* **Exercise brief**
Below are some entries. Return exactly the lines from the one with "Olteni de poveste (843, 688)" through the final line, leaving out any pictures.

Saved entries
◆ ◆ ◆ ◆
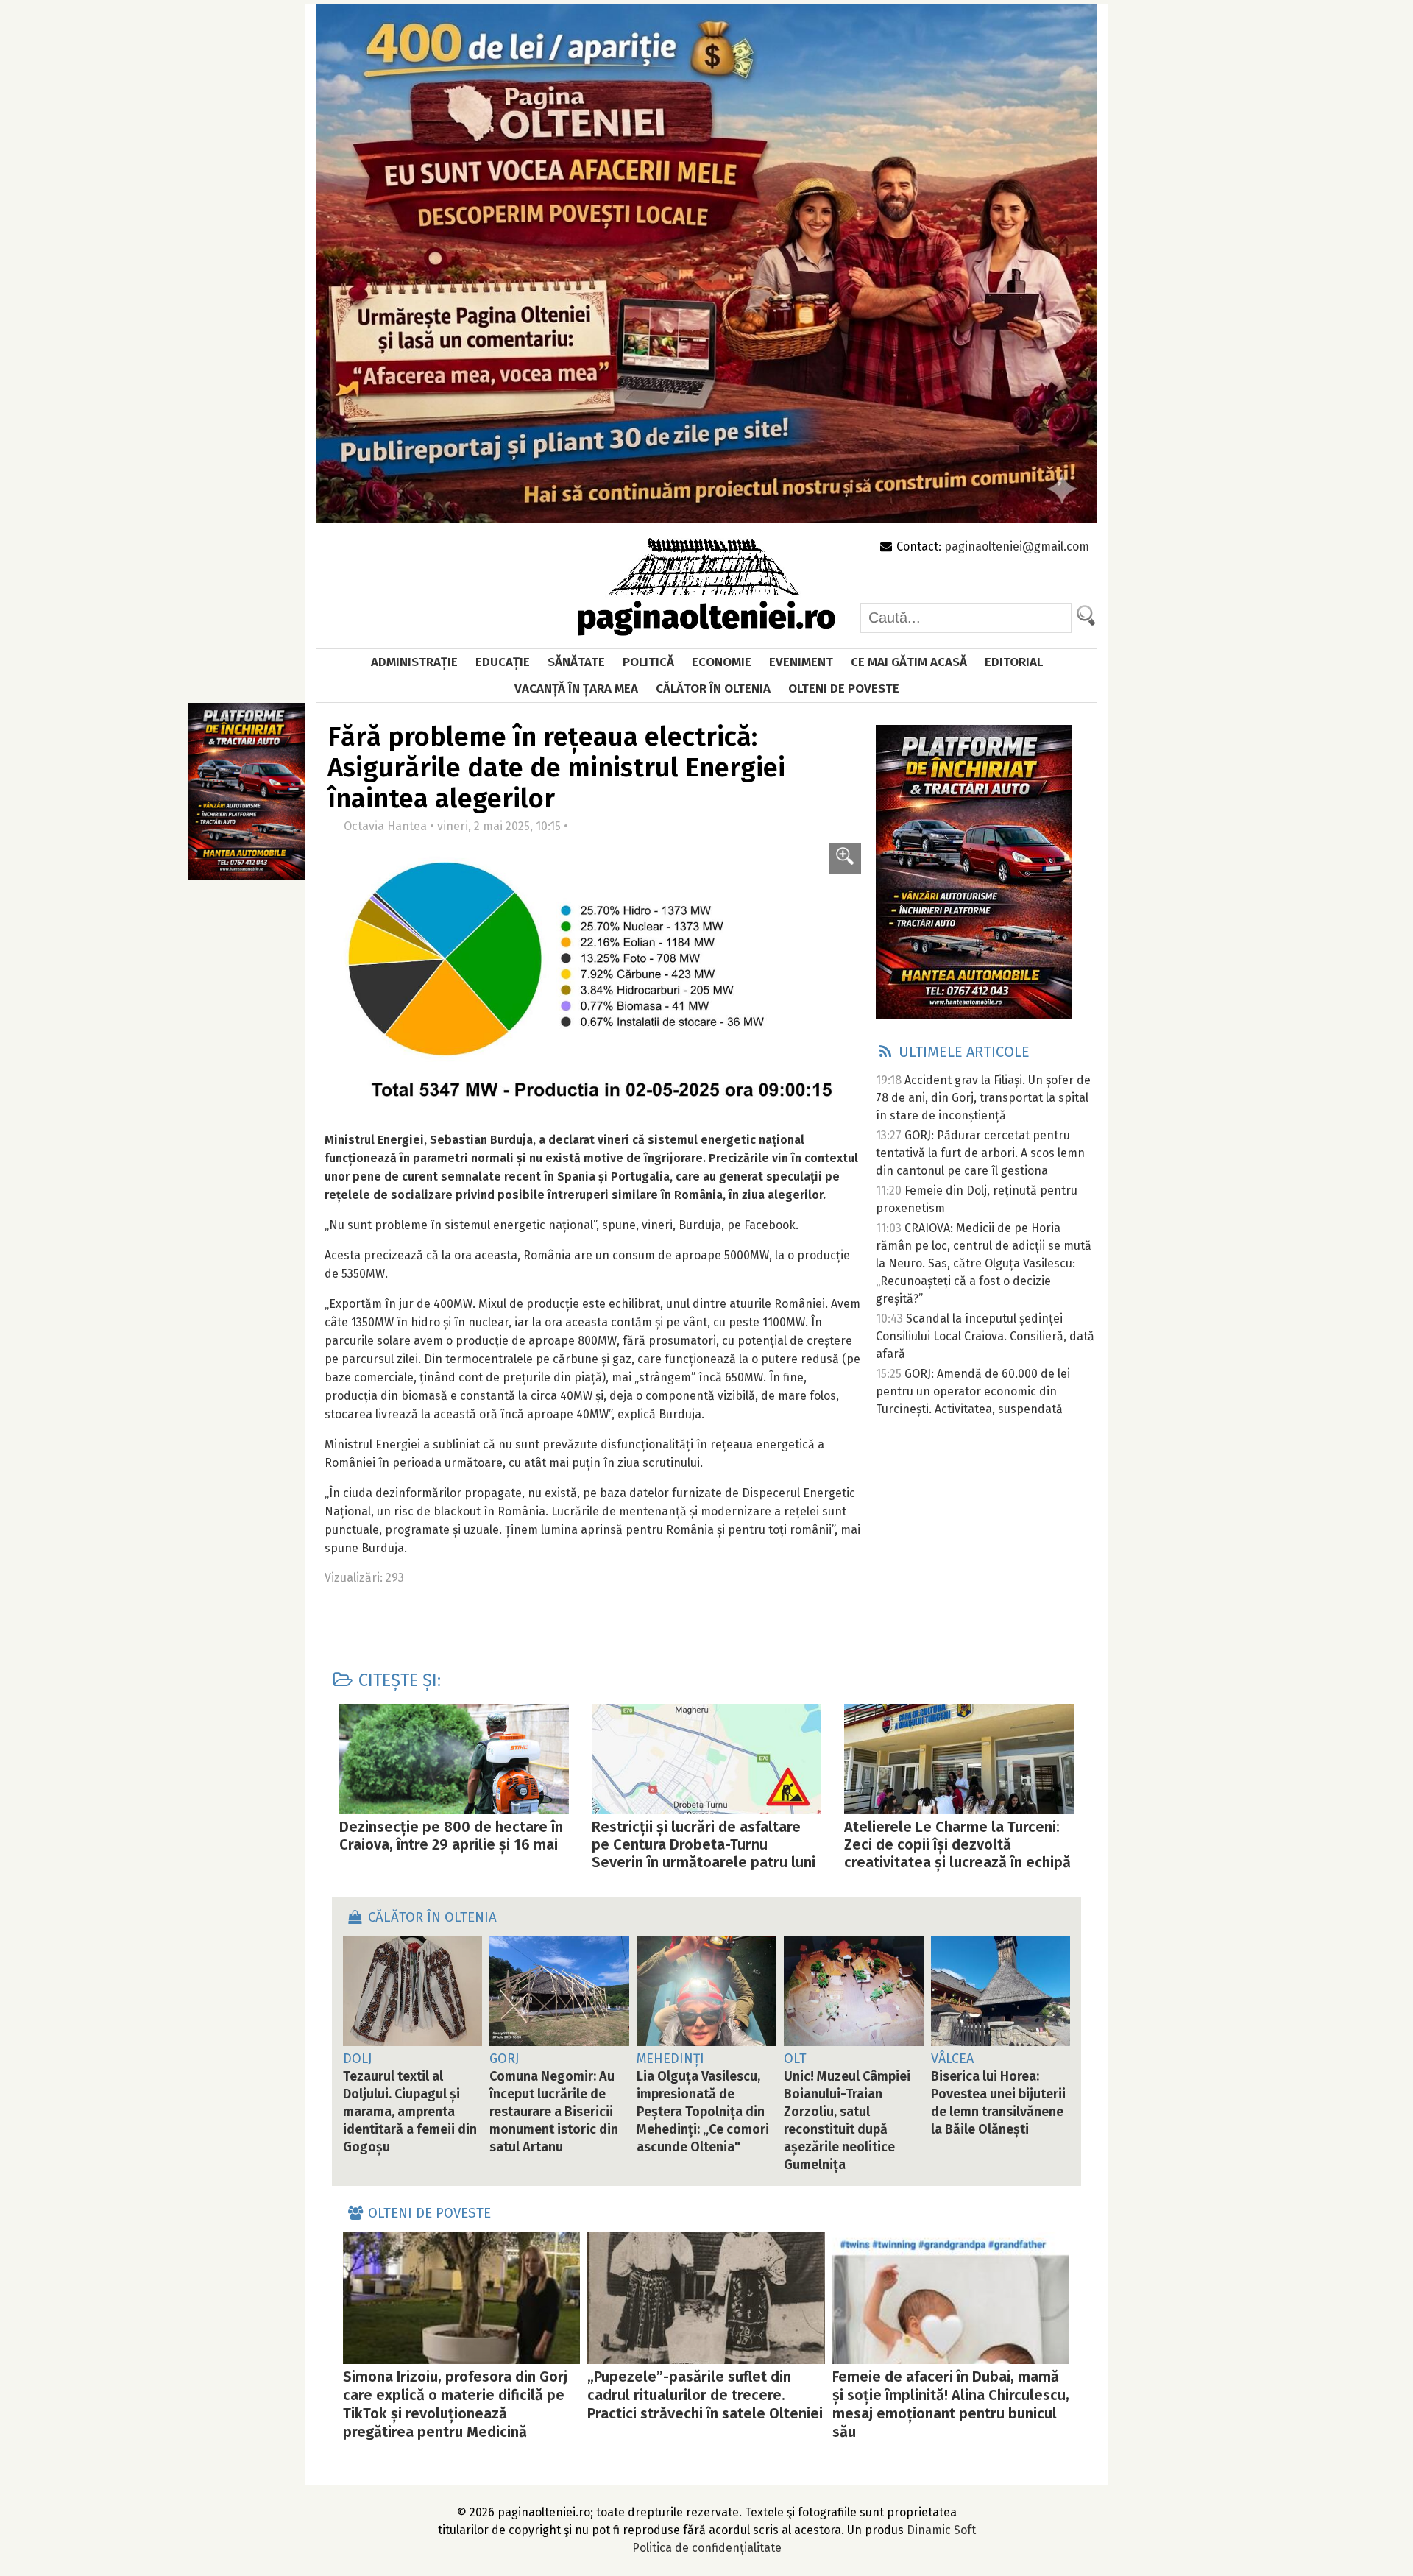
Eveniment (801, 662)
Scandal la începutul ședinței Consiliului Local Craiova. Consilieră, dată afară (985, 1336)
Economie (721, 662)
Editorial (1014, 662)
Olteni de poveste (843, 688)
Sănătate (576, 662)
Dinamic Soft (941, 2530)
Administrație (414, 662)
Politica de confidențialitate (707, 2548)
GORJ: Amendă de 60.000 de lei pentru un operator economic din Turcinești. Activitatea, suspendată (973, 1391)
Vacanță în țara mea (576, 688)
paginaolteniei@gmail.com (1016, 546)
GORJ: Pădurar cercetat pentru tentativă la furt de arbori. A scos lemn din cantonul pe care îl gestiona (980, 1153)
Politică (648, 662)
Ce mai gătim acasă (909, 662)
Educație (502, 662)
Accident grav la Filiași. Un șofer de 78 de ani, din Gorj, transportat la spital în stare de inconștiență (983, 1097)
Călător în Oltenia (713, 688)
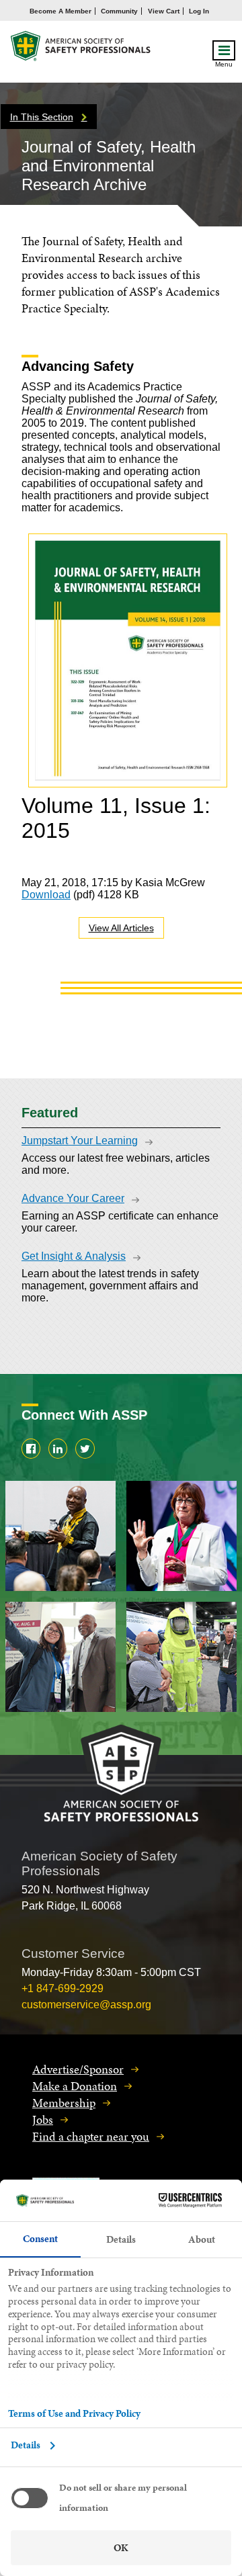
◆ ◆ ◆ ◆
* **Written answer**
Olteni de poveste (843, 688)
Sănătate (576, 662)
Dinamic Soft (941, 2530)
Administrație (414, 662)
Politica de confidențialitate (707, 2548)
GORJ: Amendă de 60.000 de lei pentru un operator economic din Turcinești. Activitatea, suspendată (973, 1391)
Vacanță în țara mea (576, 688)
paginaolteniei@gmail.com (1016, 546)
GORJ: Pădurar cercetat pentru tentativă la furt de arbori. A scos lemn din cantonul pe care îl gestiona (980, 1153)
Politică (648, 662)
Ce mai gătim acasă (909, 662)
Educație (502, 662)
Accident grav la Filiași. Un șofer de 78 de ani, din Gorj, transportat la spital în stare de inconștiență (983, 1097)
Călător în Oltenia (713, 688)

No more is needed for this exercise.